Copy out all the records below, changing every "GUI agent" to "screen assistant" and leaving everything else as it is.

** Start Stored records **

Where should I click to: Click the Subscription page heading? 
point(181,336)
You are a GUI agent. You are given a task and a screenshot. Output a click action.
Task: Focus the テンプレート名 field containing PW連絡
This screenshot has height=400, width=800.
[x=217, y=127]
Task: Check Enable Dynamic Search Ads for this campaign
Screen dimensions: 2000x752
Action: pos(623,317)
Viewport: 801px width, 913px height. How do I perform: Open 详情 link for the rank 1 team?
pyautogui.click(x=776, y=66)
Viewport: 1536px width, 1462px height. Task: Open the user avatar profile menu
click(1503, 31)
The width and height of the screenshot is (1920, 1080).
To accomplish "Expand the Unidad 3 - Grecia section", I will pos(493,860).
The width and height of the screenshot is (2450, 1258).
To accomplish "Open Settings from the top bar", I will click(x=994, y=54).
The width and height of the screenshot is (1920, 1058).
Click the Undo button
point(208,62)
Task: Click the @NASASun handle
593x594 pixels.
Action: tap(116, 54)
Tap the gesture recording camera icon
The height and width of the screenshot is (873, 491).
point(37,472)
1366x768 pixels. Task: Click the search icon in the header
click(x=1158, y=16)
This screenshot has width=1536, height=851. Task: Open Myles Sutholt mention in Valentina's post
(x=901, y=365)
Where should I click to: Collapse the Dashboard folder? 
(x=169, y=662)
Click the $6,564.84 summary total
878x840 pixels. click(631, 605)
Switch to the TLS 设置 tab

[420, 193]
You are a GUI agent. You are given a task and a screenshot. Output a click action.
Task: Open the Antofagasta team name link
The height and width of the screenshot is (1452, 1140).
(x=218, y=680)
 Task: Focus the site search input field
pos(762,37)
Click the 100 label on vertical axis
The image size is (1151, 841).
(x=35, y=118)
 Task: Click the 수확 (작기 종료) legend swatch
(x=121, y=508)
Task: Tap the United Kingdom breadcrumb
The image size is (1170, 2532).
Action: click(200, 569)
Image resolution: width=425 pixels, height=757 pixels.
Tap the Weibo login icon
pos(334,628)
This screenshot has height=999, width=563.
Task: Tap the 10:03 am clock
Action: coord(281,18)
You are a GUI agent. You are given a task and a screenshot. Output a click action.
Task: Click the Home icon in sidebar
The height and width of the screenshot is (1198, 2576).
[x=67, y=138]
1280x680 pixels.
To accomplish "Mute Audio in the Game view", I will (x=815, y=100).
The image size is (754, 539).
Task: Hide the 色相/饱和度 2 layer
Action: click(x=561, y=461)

** End Stored records **

• Task response:
Where should I click to: Click the Subscription page heading? 
point(181,336)
You are a screen assistant. You are given a task and a screenshot. Output a click action.
Task: Focus the テンプレート名 field containing PW連絡
This screenshot has height=400, width=800.
[x=217, y=127]
Task: Check Enable Dynamic Search Ads for this campaign
Screen dimensions: 2000x752
Action: pos(623,317)
Viewport: 801px width, 913px height. How do I perform: Open 详情 link for the rank 1 team?
pyautogui.click(x=776, y=66)
Viewport: 1536px width, 1462px height. Task: Open the user avatar profile menu
click(1503, 31)
The width and height of the screenshot is (1920, 1080).
To accomplish "Expand the Unidad 3 - Grecia section", I will pos(493,860).
The width and height of the screenshot is (2450, 1258).
To accomplish "Open Settings from the top bar", I will click(x=994, y=54).
The width and height of the screenshot is (1920, 1058).
Click the Undo button
point(208,62)
Task: Click the @NASASun handle
593x594 pixels.
Action: tap(116, 54)
Tap the gesture recording camera icon
The height and width of the screenshot is (873, 491).
point(37,472)
1366x768 pixels. Task: Click the search icon in the header
click(x=1158, y=16)
This screenshot has width=1536, height=851. Task: Open Myles Sutholt mention in Valentina's post
(x=901, y=365)
Where should I click to: Collapse the Dashboard folder? 
(x=169, y=662)
Click the $6,564.84 summary total
878x840 pixels. click(631, 605)
Switch to the TLS 设置 tab

[420, 193]
You are a screen assistant. You are given a task and a screenshot. Output a click action.
Task: Open the Antofagasta team name link
The height and width of the screenshot is (1452, 1140).
(x=218, y=680)
 Task: Focus the site search input field
pos(762,37)
Click the 100 label on vertical axis
The image size is (1151, 841).
(x=35, y=118)
 Task: Click the 수확 (작기 종료) legend swatch
(x=121, y=508)
Task: Tap the United Kingdom breadcrumb
The image size is (1170, 2532).
Action: click(200, 569)
Image resolution: width=425 pixels, height=757 pixels.
Tap the Weibo login icon
pos(334,628)
This screenshot has height=999, width=563.
Task: Tap the 10:03 am clock
Action: coord(281,18)
You are a screen assistant. You are given a task and a screenshot. Output a click action.
Task: Click the Home icon in sidebar
The height and width of the screenshot is (1198, 2576).
[x=67, y=138]
1280x680 pixels.
To accomplish "Mute Audio in the Game view", I will (x=815, y=100).
The image size is (754, 539).
Task: Hide the 色相/饱和度 2 layer
Action: click(x=561, y=461)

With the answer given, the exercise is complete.